From the paper referenced in this PRL, Physical Review A 59 (1999), M. Murau, D. Jonathan, M.B. Plenio, V. Vendral:
"In this paper, we investigate the following scenario. Alice holds an unknown one-qubit quantum state |Phi> and wishes to transmit identical copies of it to M associates (Bob, Claire, etc.). OF COURSE, THE QUANTUM NO-CLONING THEOREM IMPLIES THAT THESE COPIES CANNOT BE PERFECT. The best Alice can do is to send optimal quantum clones of her state (the most faithful copies allowed by quantum mechanics), which we assume to be sufficient for her purposes." (Caps are mine.)
Now I admit, the PRL is too dense for me to understand, but based on this, it lookse to me like perfect quantum clones are not allowed. In fact, this quantum no-cloning theorem follows quite directly and naturally from first principles. We won't be cloning Kirk anytime soon, at least not perfectly.
hmm... what I'd like to see on the web is an introduction to quantum physics for non physicists. something that outlines the primary results of quantum physics with some graphical explanation for laymen.
most people with an interest in physics, whether they be physics majors who have taken modern physics classes or not, have some intuitive ideas about what relativistic physics means. however, when it comes to quantum physics, people just think "black magic happens here"...
what's worse is that people increasing will say "quantum physics" and do a bunch of handwaving to promote psuedoscience. people don't do this with relativistic physics because most people at least understands the *domain* of relativity and know that it isn't likely to lead to inventions that say, clean your clothes better, or something along those lines. quantum physics on the other hand is sometimes quoted when selling just such products (I've seen little plastic balls that are supposed to go in washing machine along these lines) because most people just don't know what the results of quantum physics are, just that they are supposed to be powerful and profound, so charlatans play on that uncertainty.
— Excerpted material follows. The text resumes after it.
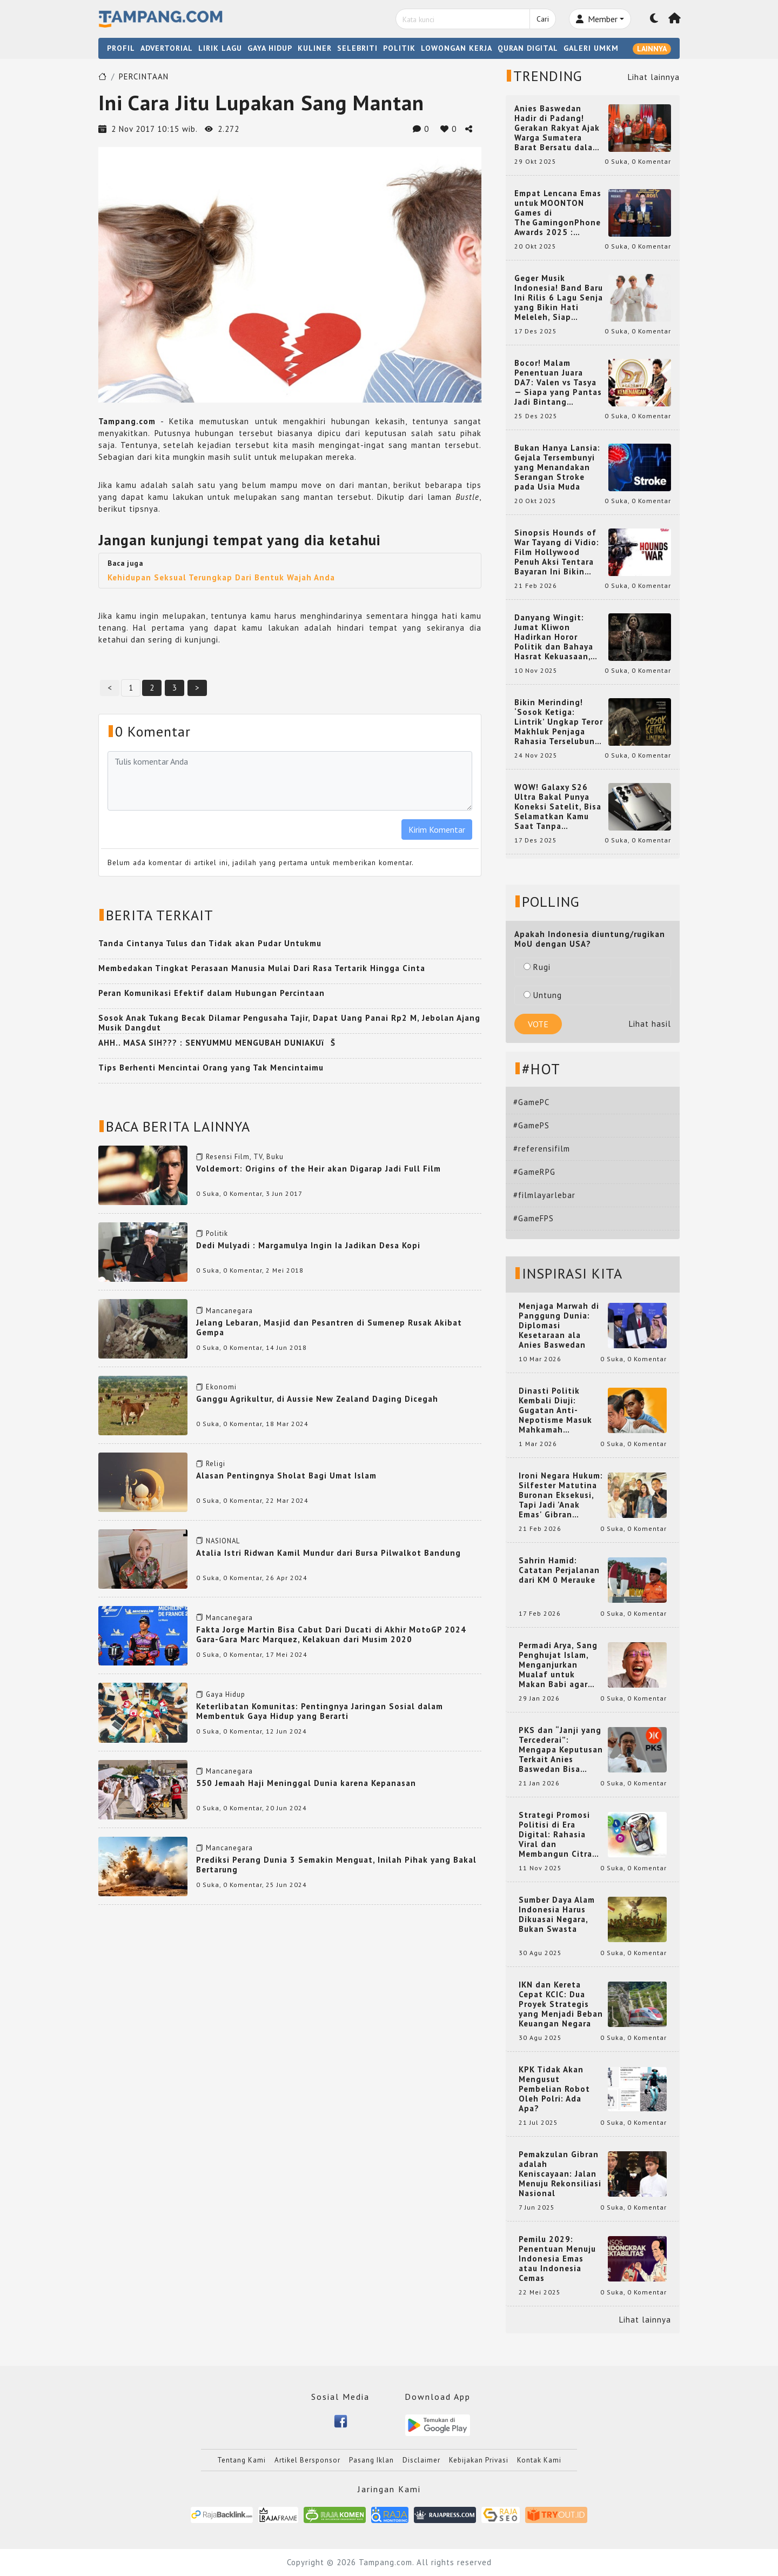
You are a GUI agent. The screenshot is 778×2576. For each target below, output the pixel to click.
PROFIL (121, 48)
and... anyway I think we all agree that the *public* understanding of scientific issues, on a least a basic level, is really important to the health of our society. I'm sure we can all name a couple of other issues where poor understanding of science in the public sphere and in government has led to poor decisions and general idiocy. popularization of science and science understanding seems like a goal we should be devoting more resources to.